Slashdot Mirror


Dropbox Open Sources DivANS: a Compression Algorithm In Rust Compiled To WASM (dropbox.com)

Slashdot reader danielrh writes: DivANS is a new compression algorithm developed at Dropbox that can be denser than Brotli, 7zip or zstd at the cost of compression and decompression speed. The code uses some of the new vector intrinsics in Rust and is multithreaded. It has a demo running in the browser.

One of the new ideas is that it has an Intermediate Representation, like a compiler, and that lets developers mashup different compression algorithms and build compression optimizers that run over the IR. The project is looking for community involvement and experimentation.

12 of 33 comments (clear)

  1. Apache License by infolation · · Score: 3, Informative

    It's not mentioned in the article but DivANS is released under the Apache License.

  2. Re:Main upside by KiloByte · · Score: 1

    Its main upside appears to be being written in rust.
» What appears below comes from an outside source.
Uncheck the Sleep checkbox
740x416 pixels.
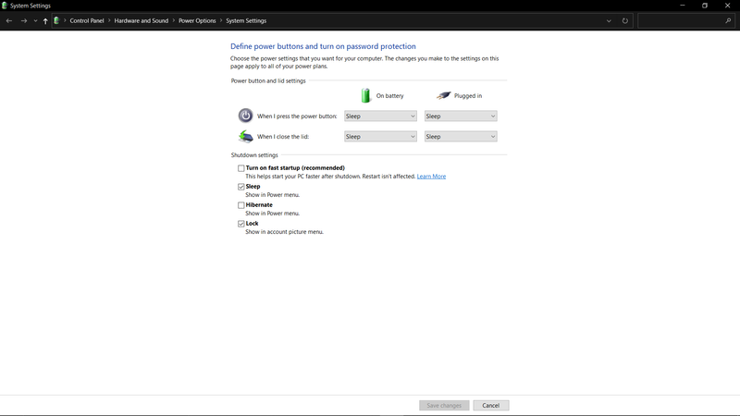pos(241,187)
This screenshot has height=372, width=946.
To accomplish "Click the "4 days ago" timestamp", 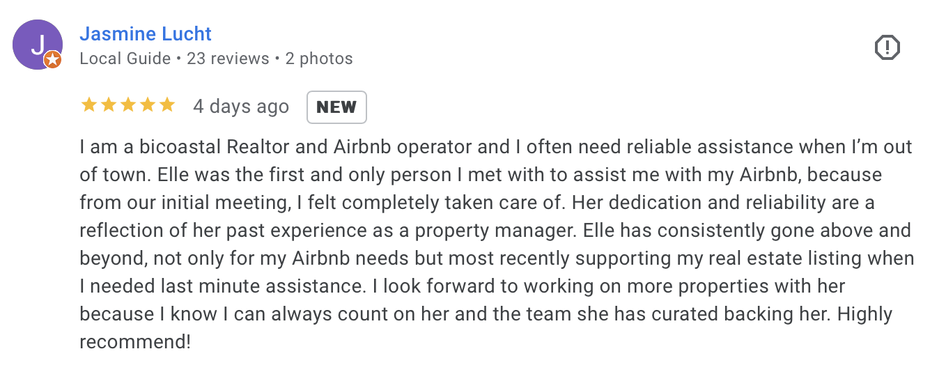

    Yay for a language with API breaks that make its compiler unbuildable with previous minor versions of itself, and such a stellar portability.

    --
    The creatures outside looked from Alt-Right to Antifa; but already it was impossible to say which was which.
  3. Thats all well and good but... by Hentai007 · · Score: 2, Funny

    What's the Weissman score?

  4. ultimate compression- been there, done that by swell · · Score: 1, Funny

    I like Dropbox and I'm sure they have a nice algorithm, but . . .

    Does nobody remember the ultimate compression algorithm from 1995 that could scrunch any amount of data to less than 1024 bytes. The DataFiles/16 program got quite a lot of publicity for WEB Technologies.
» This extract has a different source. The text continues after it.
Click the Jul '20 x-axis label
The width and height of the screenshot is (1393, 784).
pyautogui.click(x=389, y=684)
    As I recall there were some inconveniences; for instance for really serious compression one had to run the software multiple times- compress, then compress the resulting file, then compress that resulting file. Nevertheless that was a lot of compression! There were minor technical glitches. For example, the decompressed file was quite unlike the original.

    --
    ...omphaloskepsis often...
  5. one man's huge ... by epine · · Score: 1

    Even a 1% improvement in compression efficiency can make a huge difference.

    Hard Drive Cost Per Gigabyte — July 2017

    Looks like we're on track for $20/TB, if you purchase in bulk.

    Let's monetize a "huge difference" at $1000 (which I regard as the smallest available value for a "huge difference").

    Thus, your 1% extra compression needs to save 50 TB to make a "huge difference" of one large.

    Correct me if I'm wrong, but I'm thinking your dataset needs to be on the order of 5 PB for a 1% compression improvement to shave 50 TB.

    5 PB works out to 200,000 single-layer Blu-ray disks.

    Nice home library. (I think we can already safely assume it's not mostly drama, unless you're Pacman-ratting a good half of the entire IMDB movie list, behind the darknet spider from hell.)

    1. Re:one man's huge ... by SoftwareArtist · · Score: 1

      Here are the prices for Amazon cloud storage. Depending on the type of storage, it ranges from $0.025 to $0.125 per GB per month. Yes, that's a lot more than buying a hard drive, but a huge stack of hard drives is pretty useless for storing lots of data. This gives immediate availability to all your data, backups, etc.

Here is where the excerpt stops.